PCI ASV Scans - Risk Ratings

PCI Scanning stands for 'Payment Card Industry' scanning. As per the standard guidelines It involves having a PCI ASV (Approved Scanning Vendor) perform a vulnerability scan on all vendor IP addresses/devices etc which store, process or transmit credit card data, the scan aims to identify both network and web application vulnerabilities like XSS and SQL, there is lot of guidelines and process involved here as per PCI guidelines, we are not going to discuss that currently.

We are going to discuss how we are going to calculate and rate the risks identified during the scans.

Risk Ratings:

In PCI ASV reports risk for vulnerabilities identified during the ASV scans are calculated based on the CVSS Score. CVSS stands for common vulnerability scoring system which is the scoring standard adopted and well accepted throughout the security domain for calculating the security risk.

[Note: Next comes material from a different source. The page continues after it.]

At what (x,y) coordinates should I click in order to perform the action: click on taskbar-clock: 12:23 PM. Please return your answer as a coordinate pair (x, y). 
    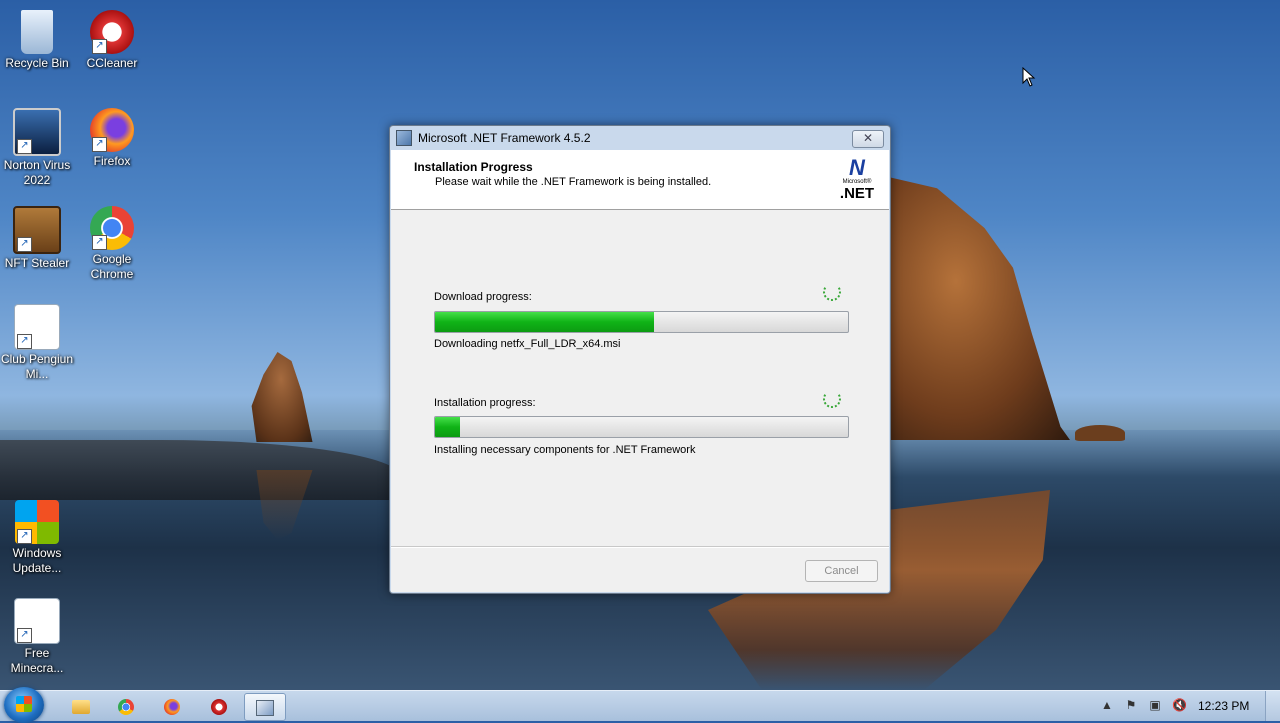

More information on CVSS and how to calculate the CVSS scores can be found at:

Refer:
http://www.first.org/cvss/cvss-guide
http://nvd.nist.gov/cvss.cfm?calculator

The basic thumb rule for calculating the risk is
If CVSS score is > = 4.0 then that particular vulnerability will result in non-compliance to PCI, the affected device/IP will be considered as FAIL and CVSS <=3.9 will result in vulnerability as compliant to PCI.

Useful Tips and Suggestion:

1. Most of the vulnerability scanning tools provide CVSS score with vulnerabilities, sometimes few scanners may provide false or inaccurate CVSS scores hence the scores must be reviewed and validated before finalizing the risk.

2. CVSS score if not present for vulnerability, should be calculated manually using the CVSS calculator and appropriate risk should be finalized.

3. Right parameter should be used while calculating the risk, wrong parameters may result in wrong score and wrong compliance status.

4. If to reduce the risk, vendor has a compensatory control for vulnerability then new CVSS score should be calculated considering the compensatory control and risk should be rated accordingly.

5. As per PCI ASV DOS vulnerabilities will be rated as per below rule.

In case of denial-of-service vulnerabilities, where the vulnerability has both a CVSS Confidentiality Impact=none and a CVSS Integrity Impact=none, the vulnerability must be marked as pass and must be rated as low risk.